Your instructions:
The lines to return begin at the one containing "Privacy Policy (679, 985)" and end at the final line of the material; output them exactly and only them.

Data shown:
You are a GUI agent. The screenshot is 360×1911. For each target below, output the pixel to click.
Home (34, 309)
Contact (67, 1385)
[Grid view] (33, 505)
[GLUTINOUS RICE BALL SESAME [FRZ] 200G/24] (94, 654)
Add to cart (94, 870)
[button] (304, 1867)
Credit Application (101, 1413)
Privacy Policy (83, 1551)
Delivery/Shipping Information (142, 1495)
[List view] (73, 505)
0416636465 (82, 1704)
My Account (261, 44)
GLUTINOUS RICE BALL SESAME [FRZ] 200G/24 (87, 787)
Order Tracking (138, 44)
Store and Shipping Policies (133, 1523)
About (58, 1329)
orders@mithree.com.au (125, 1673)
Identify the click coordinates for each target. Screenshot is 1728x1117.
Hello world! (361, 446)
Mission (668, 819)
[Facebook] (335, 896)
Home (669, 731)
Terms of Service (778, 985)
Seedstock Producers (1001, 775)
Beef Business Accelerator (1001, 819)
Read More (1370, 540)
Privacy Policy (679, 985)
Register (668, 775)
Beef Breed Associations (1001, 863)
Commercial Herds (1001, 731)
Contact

Exercise response:
Privacy Policy (679, 985)
Register (668, 775)
Beef Breed Associations (1001, 863)
Commercial Herds (1001, 731)
Contact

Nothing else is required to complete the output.